#### ENTRIES SHOWN
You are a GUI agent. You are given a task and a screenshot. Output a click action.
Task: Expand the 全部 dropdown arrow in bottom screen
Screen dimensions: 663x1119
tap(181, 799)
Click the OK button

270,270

#### WHAT THE TASK REQUIRES
Could you restate every entry verbatim, please?

#### OUTPUT FOR THIS TASK
You are a GUI agent. You are given a task and a screenshot. Output a click action.
Task: Expand the 全部 dropdown arrow in bottom screen
Screen dimensions: 663x1119
tap(181, 799)
Click the OK button

270,270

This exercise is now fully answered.